The DiffusionInst model reframes instance segmentation as a generative noise-to-filter diffusion task. This represents a significant shift from conventional methodologies, typically bifurcated into two-stage and single-stage approaches that rely heavily on dense prediction techniques. The innovative aspect of DiffusionInst lies in its approach to generate instance masks through instance-aware filters without the anchor-based dependencies common in traditional methods, potentially reducing inductive biases in localization tasks.

The primary operation in DiffusionInst involves leveraging the diffusion process, a concept traditionally applied in generative models. Here, it is uniquely repurposed for a discriminative task. Through training, the model learns to reverse perturbed versions of groundtruth data into coherent instance masks. The model iteratively samples instances, translating noisy filters into refined outputs. These diffusion operations occur not only in a single step but extend over multiple iterations, offering a substantive pipeline for generating instance segmentation masks.

Experimental Evaluation

The authors provide extensive experimental results validating the efficacy of DiffusionInst across standard datasets such as COCO and LVIS. On COCO, the model achieves notable numerics with a 37.3% average precision (AP) using ResNet-50, escalating to 47.8% AP when scaled with larger backbones like Swin Transformers, outperforming established models such as Mask RCNN and QueryInst. Such results suggest an effective handling of instance segmentation tasks, despite the traditionally high complexity associated with these tasks.

On the LVIS dataset, characterized by its long-tailed distribution, DiffusionInst continues to deliver competitive results.

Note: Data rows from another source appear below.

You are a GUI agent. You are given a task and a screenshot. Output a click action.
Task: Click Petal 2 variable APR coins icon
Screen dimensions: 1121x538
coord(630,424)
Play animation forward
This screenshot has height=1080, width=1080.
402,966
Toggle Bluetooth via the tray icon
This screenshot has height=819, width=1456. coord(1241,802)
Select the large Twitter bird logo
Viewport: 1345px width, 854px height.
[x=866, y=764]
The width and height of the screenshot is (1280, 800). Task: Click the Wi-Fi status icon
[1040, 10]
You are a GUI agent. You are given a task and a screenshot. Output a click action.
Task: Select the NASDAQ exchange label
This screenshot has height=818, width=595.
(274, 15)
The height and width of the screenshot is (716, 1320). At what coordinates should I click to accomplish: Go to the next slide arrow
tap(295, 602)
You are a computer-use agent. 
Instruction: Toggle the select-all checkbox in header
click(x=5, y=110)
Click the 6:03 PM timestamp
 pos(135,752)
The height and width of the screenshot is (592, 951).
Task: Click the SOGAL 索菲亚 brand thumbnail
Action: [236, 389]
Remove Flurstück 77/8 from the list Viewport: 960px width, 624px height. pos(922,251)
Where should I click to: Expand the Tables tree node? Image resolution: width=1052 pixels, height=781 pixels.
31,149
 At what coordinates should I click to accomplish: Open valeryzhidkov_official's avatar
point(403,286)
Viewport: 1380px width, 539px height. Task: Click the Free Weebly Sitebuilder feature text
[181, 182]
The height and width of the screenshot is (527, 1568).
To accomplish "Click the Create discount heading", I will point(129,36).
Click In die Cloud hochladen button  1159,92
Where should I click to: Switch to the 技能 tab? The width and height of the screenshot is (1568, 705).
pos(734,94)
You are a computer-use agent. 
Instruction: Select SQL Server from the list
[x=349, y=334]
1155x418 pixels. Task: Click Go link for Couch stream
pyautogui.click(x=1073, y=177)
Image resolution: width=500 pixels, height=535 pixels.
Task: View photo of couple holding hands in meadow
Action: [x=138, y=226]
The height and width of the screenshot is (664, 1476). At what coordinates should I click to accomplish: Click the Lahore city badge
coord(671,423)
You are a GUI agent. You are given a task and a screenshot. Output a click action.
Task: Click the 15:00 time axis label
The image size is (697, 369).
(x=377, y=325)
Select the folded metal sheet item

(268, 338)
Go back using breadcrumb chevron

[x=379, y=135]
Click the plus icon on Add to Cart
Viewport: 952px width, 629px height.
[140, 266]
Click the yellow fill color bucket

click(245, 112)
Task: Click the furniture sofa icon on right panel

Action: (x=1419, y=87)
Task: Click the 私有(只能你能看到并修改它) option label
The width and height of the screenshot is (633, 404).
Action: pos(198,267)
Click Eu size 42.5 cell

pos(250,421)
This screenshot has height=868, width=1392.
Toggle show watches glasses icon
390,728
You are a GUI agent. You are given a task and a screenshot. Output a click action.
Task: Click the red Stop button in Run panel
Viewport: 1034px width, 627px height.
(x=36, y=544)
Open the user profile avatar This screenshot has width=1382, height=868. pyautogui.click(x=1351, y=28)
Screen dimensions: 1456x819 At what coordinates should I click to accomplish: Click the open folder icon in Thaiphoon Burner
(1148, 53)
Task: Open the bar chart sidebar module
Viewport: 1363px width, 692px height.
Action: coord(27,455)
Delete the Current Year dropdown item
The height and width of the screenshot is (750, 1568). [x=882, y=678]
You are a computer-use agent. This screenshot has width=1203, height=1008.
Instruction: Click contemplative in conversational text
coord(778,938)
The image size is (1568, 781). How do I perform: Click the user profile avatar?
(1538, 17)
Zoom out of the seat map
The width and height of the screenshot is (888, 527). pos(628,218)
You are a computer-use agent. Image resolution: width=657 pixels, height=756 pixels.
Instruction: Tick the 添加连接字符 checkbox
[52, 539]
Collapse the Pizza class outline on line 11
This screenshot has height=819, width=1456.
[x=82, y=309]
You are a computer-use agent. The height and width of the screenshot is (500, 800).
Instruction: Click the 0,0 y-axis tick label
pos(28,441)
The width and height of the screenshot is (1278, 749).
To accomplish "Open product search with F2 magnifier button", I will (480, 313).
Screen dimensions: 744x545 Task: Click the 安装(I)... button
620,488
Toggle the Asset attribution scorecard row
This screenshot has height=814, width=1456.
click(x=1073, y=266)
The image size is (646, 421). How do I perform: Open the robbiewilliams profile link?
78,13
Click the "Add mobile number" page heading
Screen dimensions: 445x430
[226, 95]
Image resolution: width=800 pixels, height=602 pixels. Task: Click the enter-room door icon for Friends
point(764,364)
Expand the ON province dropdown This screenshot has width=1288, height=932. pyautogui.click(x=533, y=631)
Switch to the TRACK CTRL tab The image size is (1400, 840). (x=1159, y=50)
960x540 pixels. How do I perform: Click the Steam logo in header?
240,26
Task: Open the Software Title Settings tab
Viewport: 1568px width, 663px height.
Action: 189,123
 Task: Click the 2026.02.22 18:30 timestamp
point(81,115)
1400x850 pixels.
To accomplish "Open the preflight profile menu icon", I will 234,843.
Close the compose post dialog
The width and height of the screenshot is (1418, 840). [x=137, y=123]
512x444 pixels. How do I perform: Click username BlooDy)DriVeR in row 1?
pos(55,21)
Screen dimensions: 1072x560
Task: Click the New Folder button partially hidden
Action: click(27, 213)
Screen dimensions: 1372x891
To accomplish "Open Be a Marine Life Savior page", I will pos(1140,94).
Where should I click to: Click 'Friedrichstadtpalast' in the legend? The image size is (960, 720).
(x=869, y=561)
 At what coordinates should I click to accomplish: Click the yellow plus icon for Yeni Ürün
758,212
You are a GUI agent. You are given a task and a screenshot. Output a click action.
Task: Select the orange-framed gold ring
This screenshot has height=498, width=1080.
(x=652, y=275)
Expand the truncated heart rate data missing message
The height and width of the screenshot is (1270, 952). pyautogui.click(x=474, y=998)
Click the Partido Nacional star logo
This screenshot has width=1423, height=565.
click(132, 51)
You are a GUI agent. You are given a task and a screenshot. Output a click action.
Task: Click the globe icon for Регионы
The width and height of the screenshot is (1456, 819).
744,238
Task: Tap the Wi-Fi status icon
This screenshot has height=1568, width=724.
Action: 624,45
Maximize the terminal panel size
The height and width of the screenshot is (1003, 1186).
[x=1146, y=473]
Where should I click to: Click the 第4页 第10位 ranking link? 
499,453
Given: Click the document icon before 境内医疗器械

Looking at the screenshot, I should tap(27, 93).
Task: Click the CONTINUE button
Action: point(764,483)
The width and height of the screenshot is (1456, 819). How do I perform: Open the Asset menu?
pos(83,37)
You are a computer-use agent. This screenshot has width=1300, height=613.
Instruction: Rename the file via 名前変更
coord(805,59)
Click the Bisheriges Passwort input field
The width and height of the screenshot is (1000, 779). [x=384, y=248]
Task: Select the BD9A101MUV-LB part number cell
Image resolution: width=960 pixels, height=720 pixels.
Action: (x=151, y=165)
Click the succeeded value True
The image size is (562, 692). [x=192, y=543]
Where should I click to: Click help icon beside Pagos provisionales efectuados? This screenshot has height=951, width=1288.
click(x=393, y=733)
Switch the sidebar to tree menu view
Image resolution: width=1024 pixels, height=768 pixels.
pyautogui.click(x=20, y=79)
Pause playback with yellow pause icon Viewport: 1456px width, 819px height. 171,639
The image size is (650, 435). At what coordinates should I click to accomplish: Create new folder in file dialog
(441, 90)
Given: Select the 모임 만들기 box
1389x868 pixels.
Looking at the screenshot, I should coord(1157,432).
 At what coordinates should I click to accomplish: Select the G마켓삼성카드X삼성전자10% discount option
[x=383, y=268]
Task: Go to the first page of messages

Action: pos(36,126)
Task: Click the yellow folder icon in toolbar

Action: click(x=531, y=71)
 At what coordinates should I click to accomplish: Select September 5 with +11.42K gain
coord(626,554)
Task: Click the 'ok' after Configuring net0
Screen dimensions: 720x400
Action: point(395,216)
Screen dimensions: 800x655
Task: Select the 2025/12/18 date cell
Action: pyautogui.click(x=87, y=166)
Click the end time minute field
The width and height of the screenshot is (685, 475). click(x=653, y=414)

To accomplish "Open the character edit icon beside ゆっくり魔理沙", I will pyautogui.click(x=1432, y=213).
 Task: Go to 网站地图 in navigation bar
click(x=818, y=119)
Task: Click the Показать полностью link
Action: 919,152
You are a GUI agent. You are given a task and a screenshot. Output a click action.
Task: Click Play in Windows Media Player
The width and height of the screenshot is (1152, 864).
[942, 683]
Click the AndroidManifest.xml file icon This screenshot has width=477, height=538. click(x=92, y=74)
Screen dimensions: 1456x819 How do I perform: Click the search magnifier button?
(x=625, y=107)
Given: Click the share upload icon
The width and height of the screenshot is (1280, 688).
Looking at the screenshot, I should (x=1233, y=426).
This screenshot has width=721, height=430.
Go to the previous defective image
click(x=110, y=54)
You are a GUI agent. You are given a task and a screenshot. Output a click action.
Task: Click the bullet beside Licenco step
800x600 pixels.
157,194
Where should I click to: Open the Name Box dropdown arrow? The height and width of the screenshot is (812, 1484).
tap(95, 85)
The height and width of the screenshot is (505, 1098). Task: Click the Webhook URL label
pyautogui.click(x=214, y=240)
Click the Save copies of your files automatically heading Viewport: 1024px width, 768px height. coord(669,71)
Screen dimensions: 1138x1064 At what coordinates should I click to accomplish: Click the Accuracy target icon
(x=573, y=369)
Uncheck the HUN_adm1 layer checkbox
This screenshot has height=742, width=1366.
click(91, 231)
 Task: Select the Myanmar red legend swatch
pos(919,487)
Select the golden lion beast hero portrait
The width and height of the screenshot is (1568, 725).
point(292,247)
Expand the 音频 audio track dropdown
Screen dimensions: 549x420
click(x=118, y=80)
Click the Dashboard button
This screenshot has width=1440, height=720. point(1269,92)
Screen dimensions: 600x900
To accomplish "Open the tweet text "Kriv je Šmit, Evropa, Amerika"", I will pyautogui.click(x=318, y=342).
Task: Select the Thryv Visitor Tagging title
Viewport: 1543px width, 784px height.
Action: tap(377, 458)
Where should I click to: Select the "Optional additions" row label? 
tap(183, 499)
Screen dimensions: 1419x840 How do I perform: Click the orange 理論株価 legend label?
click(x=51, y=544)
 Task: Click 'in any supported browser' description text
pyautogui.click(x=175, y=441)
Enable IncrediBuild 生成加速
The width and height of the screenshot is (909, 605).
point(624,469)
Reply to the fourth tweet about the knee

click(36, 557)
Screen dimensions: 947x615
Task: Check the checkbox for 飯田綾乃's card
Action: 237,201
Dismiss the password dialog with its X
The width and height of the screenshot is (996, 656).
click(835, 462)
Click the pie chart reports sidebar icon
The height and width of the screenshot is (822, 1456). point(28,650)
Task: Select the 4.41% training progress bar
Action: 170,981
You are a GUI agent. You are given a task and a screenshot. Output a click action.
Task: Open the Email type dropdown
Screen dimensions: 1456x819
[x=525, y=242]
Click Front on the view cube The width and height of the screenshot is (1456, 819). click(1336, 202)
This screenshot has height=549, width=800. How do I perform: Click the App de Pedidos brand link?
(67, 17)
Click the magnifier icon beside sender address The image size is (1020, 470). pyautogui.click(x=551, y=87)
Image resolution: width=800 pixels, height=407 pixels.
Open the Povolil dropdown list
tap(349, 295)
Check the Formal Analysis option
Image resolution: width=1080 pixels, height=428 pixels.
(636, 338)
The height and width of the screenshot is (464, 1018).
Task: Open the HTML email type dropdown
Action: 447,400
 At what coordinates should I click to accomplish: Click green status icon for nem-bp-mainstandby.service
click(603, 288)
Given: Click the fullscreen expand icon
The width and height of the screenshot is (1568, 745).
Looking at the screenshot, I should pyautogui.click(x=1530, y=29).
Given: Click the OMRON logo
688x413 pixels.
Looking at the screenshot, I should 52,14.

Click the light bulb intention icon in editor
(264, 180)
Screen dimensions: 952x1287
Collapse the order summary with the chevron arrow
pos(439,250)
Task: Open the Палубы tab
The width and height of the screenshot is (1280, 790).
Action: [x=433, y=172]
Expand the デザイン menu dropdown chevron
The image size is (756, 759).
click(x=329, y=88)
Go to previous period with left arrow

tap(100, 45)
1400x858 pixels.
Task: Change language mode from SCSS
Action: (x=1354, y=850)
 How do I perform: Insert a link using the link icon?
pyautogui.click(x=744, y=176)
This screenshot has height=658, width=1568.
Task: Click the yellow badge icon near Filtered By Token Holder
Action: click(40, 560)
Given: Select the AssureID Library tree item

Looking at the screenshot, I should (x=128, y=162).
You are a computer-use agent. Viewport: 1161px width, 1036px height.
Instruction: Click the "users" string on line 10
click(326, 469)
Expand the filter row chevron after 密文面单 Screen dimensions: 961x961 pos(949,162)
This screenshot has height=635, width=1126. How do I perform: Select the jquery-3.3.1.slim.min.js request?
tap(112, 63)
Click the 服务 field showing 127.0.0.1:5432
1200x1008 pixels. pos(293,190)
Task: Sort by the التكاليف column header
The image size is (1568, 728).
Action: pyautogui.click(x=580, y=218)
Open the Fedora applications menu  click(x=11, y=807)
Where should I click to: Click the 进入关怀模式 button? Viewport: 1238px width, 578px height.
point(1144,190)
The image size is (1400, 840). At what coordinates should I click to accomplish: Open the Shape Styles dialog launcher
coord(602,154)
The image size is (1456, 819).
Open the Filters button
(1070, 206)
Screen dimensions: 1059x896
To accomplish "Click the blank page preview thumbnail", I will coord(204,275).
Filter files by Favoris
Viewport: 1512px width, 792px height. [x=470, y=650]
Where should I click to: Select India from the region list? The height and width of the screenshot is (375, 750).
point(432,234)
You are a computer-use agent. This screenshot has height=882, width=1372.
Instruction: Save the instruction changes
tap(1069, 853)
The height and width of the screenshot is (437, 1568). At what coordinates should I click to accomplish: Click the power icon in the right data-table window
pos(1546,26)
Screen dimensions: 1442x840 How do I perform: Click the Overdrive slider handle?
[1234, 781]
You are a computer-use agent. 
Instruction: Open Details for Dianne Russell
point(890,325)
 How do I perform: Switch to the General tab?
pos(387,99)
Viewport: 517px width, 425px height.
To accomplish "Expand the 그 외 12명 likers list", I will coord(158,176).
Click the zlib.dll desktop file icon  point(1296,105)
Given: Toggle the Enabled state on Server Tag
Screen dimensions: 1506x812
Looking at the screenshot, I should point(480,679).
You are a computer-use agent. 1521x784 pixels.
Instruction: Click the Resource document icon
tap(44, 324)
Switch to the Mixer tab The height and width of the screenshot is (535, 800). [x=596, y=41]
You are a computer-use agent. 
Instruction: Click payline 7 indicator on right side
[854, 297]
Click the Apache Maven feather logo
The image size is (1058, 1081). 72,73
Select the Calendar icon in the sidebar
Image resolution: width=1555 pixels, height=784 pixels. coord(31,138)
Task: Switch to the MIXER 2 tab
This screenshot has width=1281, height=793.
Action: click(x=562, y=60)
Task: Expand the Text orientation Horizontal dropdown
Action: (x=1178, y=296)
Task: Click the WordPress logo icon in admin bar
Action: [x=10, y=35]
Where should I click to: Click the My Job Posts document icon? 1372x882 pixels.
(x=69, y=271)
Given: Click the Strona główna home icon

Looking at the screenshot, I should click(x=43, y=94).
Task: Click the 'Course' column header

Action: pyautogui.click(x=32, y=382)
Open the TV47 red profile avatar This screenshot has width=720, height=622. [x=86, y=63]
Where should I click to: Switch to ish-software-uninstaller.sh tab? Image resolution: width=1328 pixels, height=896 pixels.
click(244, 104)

For example, the model achieves enhanced AP when utilizing Swin-B as the backbone, illustrating robust performance across variable instance complexities and sizes.

Implications and Future Potential

The implications of the DiffusionInst framework are noteworthy. By introducing the concept of noise-to-filter diffusion into instance segmentation, it advances the dialogue on how generative models can be adapted for discriminative tasks. The notable aspect here is the model's resilience against the long-standing issue of inductive bias prevalent in object localization, courtesy of bypassing traditional anchor-based methods.

Looking forward, the architectural enhancements proposed by DiffusionInst, such as bypassing bounding box reliance and optimizing multi-step denoising gains, present promising trajectories for future research. The work delineates clear pathways for potential improvements in using diffusion models as reliable baselines for segmentation tasks.

In conclusion, DiffusionInst represents a significant contribution to the instance segmentation landscape. Its novel application of diffusion models improves not only the quality of segmentation but also empowers future frameworks that may extend beyond conventional limitations. Researchers in the field may capitalize on these insights to further enhance model architectures, utilizing diffusion frameworks' potential to mitigate prevailing challenges in instance segmentation.